Sun Cluster Overview for Solaris OS

Data Integrity

The Sun Cluster system attempts to prevent data corruption and ensure data integrity. Because cluster nodes share data and resources, a cluster must never split into separate partitions that are active at the same time. The CMM guarantees that only one cluster is operational at any time.

Two types of problems can arise from cluster partitions: split brain and amnesia. Split brain occurs when the cluster interconnect between nodes is lost and the cluster becomes partitioned into subclusters, and each subcluster believes that it is the only partition. A subcluster that is not aware of the other subclusters could cause a conflict in shared resources such as duplicate network addresses and data corruption.

Amnesia occurs if all the nodes leave the cluster in staggered groups. An example is a two-node cluster with nodes A and B. If node A goes down, the configuration data in the CCR is updated on node B only, and not node A. If node B goes down at a later time, and if node A is rebooted, node A will be running with old contents of the CCR. This state is called amnesia and might lead to running a cluster with stale configuration information.

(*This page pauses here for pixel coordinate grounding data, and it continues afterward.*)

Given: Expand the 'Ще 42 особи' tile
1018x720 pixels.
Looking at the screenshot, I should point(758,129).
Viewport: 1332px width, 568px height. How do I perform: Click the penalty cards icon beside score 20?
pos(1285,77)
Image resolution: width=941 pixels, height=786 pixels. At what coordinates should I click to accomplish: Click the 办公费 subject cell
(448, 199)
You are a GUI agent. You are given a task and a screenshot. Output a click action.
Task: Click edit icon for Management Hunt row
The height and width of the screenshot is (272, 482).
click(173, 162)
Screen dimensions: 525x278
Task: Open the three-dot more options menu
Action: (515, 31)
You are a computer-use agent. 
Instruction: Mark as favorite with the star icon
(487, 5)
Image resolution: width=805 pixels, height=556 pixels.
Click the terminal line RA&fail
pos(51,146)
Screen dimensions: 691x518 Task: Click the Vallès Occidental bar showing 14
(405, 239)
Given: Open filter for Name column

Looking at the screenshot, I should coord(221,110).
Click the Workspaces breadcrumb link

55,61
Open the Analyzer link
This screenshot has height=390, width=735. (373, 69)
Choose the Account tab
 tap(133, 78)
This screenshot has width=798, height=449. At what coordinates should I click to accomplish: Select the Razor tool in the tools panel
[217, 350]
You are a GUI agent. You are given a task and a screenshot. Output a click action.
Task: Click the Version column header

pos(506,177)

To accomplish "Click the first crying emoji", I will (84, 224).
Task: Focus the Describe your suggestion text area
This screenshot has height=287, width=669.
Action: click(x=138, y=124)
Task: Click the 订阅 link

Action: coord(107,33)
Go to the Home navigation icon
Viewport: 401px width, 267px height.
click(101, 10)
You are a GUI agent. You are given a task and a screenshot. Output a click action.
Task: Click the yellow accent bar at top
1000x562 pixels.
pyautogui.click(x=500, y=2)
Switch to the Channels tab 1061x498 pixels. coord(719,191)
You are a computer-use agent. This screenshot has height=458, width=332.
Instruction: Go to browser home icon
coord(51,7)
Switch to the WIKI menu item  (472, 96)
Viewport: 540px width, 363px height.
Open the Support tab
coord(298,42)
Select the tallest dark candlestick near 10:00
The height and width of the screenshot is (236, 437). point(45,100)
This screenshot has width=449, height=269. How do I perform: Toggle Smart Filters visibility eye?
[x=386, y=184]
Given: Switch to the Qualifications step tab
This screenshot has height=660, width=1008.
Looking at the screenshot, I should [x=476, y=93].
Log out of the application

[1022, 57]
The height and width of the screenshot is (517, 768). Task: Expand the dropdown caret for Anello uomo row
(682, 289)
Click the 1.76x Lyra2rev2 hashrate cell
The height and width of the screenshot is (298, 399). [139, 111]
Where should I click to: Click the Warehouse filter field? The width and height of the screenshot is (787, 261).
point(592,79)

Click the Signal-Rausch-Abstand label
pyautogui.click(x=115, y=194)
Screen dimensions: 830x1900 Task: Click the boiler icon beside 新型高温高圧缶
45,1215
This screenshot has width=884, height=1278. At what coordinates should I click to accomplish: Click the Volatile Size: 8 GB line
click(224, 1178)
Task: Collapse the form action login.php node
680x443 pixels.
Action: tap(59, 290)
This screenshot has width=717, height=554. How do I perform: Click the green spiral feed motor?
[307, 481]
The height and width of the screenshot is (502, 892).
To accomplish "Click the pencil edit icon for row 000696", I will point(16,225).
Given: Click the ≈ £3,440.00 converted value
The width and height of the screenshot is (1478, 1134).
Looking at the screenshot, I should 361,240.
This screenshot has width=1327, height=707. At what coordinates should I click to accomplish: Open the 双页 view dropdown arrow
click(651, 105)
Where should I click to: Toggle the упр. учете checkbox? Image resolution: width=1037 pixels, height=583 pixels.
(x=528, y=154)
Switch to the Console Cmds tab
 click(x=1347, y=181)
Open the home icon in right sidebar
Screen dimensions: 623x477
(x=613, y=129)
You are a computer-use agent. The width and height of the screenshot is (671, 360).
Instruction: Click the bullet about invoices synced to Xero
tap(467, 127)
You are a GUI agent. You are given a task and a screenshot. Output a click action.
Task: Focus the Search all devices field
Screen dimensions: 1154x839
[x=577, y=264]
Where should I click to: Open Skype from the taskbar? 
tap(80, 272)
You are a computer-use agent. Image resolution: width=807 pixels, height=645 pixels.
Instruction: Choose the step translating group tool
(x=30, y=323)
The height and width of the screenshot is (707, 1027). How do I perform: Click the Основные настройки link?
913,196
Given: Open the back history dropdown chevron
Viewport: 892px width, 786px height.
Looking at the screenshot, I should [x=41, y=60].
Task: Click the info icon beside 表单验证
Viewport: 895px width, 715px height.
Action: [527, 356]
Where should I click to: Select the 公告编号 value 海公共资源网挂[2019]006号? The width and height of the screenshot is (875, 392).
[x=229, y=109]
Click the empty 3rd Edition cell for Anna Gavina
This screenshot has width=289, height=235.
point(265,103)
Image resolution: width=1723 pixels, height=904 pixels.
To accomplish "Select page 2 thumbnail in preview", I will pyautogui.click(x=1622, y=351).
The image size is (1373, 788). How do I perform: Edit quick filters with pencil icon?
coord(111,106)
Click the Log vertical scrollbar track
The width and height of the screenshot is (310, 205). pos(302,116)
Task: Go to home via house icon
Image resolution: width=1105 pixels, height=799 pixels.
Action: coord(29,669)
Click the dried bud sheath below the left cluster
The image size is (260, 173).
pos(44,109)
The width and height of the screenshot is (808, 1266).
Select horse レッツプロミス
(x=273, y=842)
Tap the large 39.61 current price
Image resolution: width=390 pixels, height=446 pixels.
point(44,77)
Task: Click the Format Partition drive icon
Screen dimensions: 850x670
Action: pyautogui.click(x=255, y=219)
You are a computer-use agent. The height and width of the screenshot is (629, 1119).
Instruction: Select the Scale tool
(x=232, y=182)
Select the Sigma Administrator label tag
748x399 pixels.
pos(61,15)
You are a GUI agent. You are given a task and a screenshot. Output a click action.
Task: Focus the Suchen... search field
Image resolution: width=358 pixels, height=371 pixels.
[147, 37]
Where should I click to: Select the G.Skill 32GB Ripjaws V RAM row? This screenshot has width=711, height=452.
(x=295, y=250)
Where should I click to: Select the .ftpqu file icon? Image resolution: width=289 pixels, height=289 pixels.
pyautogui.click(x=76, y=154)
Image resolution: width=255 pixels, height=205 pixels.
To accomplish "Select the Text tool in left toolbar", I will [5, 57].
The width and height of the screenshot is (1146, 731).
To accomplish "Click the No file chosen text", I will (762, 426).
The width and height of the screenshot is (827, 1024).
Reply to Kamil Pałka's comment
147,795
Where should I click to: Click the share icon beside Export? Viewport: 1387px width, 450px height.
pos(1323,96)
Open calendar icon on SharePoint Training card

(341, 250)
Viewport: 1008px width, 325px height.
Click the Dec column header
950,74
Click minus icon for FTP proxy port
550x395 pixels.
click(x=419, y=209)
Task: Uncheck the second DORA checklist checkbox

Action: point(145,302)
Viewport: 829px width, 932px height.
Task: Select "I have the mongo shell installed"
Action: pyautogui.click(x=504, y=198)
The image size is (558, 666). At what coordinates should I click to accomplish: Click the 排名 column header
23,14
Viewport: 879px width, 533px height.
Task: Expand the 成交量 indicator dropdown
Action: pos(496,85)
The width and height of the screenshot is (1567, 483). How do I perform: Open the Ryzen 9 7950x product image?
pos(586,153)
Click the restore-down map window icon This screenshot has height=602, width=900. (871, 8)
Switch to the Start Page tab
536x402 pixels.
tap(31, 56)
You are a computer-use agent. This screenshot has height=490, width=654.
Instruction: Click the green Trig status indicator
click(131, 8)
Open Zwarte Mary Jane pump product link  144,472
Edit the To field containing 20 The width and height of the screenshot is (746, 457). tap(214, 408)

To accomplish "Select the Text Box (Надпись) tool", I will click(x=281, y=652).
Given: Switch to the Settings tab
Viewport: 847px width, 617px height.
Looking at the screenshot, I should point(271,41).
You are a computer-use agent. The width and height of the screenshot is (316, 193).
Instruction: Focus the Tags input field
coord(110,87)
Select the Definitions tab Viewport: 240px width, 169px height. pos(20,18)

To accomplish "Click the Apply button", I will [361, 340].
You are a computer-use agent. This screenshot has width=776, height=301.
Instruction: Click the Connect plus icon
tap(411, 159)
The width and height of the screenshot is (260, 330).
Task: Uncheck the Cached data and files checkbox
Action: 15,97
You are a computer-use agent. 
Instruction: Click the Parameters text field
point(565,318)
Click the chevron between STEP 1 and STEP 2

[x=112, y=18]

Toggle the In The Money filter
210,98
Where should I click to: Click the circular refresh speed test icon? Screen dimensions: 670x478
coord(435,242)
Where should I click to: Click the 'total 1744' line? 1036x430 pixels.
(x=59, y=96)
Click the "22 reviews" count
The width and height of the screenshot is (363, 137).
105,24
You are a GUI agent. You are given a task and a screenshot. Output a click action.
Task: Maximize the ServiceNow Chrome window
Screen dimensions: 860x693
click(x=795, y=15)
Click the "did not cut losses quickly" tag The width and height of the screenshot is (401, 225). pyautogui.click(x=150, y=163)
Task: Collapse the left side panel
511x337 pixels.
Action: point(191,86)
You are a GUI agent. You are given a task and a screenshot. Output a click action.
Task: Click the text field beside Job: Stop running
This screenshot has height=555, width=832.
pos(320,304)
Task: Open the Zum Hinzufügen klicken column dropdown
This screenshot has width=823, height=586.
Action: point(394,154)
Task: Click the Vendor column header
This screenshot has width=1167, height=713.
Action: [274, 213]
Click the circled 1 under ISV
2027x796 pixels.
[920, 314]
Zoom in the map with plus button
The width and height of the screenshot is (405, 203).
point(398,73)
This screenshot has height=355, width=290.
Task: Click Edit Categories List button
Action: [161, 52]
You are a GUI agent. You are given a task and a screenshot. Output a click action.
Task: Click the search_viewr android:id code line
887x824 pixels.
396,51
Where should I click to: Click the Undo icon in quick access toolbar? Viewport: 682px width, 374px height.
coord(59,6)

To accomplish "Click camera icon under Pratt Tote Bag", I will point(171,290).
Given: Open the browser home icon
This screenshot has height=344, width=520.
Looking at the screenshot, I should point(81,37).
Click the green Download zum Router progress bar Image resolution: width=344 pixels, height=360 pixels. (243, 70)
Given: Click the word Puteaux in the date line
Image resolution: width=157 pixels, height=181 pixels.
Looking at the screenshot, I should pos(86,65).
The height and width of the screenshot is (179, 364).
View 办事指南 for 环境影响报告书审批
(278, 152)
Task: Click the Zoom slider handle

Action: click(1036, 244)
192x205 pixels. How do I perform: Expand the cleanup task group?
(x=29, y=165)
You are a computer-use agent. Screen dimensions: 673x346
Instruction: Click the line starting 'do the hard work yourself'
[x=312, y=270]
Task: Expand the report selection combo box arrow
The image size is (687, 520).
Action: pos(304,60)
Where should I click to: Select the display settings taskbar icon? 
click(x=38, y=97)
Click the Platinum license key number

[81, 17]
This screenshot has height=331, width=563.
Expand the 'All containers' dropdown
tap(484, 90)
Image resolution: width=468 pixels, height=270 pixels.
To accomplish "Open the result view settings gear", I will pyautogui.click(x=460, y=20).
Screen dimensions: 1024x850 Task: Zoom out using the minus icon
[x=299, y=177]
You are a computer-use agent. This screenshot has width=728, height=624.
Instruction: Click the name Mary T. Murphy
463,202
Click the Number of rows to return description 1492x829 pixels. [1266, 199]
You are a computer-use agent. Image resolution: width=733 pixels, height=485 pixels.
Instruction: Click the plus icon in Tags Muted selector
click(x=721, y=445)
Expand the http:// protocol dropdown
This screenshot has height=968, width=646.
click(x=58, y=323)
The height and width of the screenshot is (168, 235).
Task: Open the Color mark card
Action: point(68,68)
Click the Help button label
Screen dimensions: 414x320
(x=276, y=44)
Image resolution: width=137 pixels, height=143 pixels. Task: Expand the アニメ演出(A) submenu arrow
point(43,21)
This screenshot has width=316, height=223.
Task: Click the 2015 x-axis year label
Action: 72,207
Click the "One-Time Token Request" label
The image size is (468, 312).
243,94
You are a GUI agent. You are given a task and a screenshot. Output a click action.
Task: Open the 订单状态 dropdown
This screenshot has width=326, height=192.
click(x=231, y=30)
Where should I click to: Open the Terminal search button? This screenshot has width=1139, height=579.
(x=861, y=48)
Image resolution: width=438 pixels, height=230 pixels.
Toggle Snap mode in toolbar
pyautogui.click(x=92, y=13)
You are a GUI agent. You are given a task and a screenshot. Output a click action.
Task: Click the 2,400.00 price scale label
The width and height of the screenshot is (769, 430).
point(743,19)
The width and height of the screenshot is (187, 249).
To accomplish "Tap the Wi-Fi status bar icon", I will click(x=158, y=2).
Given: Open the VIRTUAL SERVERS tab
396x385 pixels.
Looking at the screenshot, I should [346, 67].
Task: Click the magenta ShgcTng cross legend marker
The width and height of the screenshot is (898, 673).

You can avoid split brain and amnesia by giving each node one vote and mandating a majority of votes for an operational cluster. A partition with the majority of votes has a quorum and is enabled to operate. This majority vote mechanism works well if more than two nodes are in the cluster. In a two-node cluster, a majority is two. If such a cluster becomes partitioned, an external vote enables a partition to gain quorum. This external vote is provided by a quorum device. A quorum device can be any disk that is shared between the two nodes.

Table 2–1 describes how Sun Cluster software uses quorum to avoid split brain and amnesia.

Table 2–1 Cluster Quorum, and Split-Brain and Amnesia Problems

Partition Type 

Quorum Solution 

Split brain 

Enables only the partition (subcluster) with a majority of votes to run as the cluster (only one partition can exist with such a majority). After a node loses the race for quorum, that node panics.  


Guarantees that when a cluster is booted, it has at least one node that was a member of the most recent cluster membership (and thus has the latest configuration data).